Adam öz kızını telli duvaklı gelin etmiş, fotoğrafa bakınca mutluluk hisleri yüzünden belli oluyor. Gelin de, baba evinden yaban ele giden her genç kız gibi, mahçup ifadeli. Yüzlerin flulandırıldığı fotoğrafa bakıp da “Bu işte bir değil birden fazla yanlışlık var” diye düşünmemek elde değil.
İlk yanlışlık şu: ‘Gelin’ 6 yaşında bir çocuk…
Hemen ardından gelen ikinci yanlışlık ise, onu telli duvaklı gelin eden babanın, kılık kıyafetine, sakalına, takkesine, cüppesine bakılırsa, ‘dindar’ görüntülü biri oluşu…
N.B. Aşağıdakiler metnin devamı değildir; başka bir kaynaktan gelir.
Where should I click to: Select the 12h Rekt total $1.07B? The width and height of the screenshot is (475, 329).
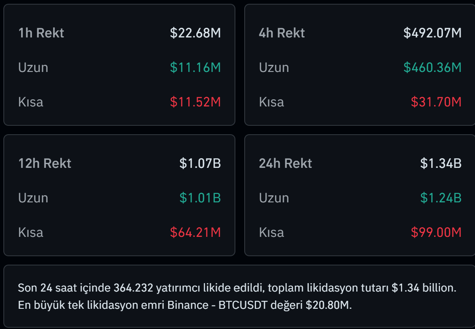click(200, 163)
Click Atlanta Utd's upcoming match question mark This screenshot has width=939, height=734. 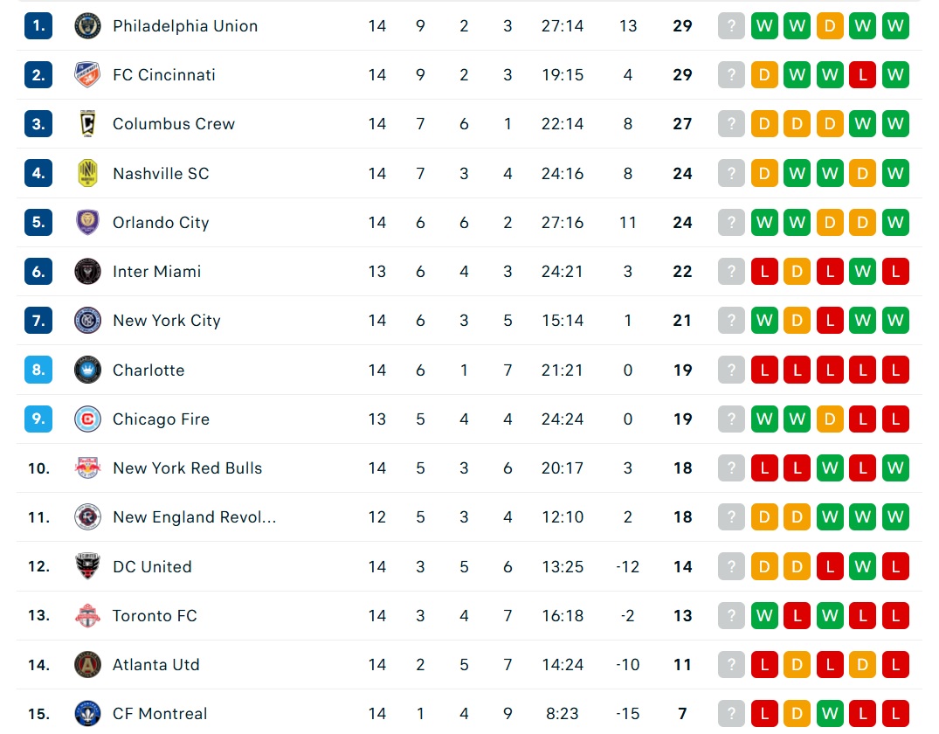[731, 664]
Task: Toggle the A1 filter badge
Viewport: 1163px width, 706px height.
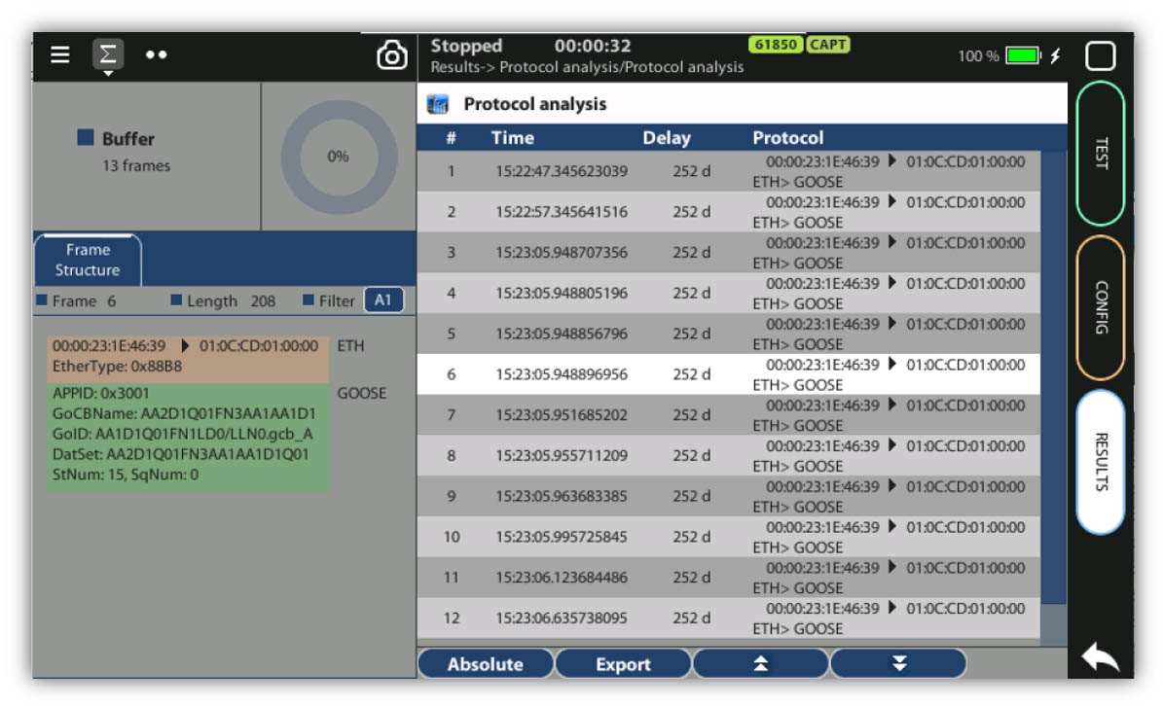Action: 383,300
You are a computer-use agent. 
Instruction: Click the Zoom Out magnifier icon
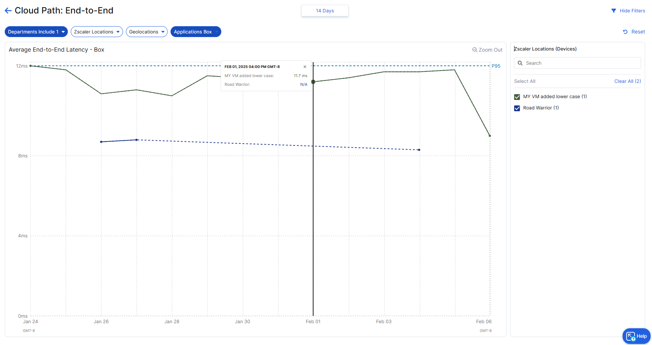tap(475, 50)
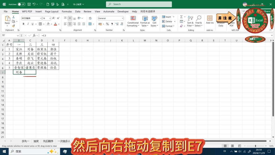Toggle Bold formatting
Image resolution: width=275 pixels, height=155 pixels.
[x=24, y=24]
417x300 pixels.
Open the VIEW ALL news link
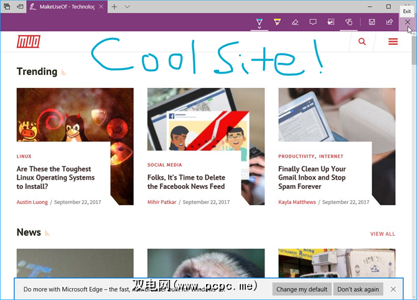382,234
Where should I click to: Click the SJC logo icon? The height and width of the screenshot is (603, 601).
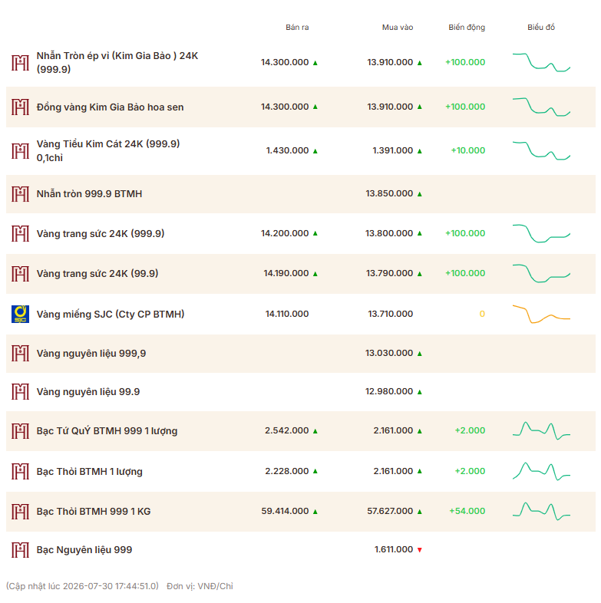click(20, 314)
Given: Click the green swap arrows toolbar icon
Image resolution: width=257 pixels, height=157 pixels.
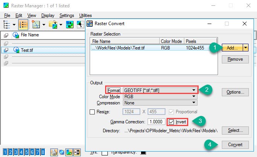Looking at the screenshot, I should pos(70,25).
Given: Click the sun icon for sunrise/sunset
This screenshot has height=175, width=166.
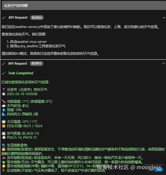Looking at the screenshot, I should [4, 126].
Baba, bir dini örgütün lideriymiş…
Üçüncü yanlışlık, çocuk gelinin bizzat kendisinin olgun yaşa geldiğinde feveran etmesine yol açan bu olayı duymuş olması gereken babanın lideri olduğu örgütün üyelerinin, uzun yıllar boyunca olaya sessiz kalmaları…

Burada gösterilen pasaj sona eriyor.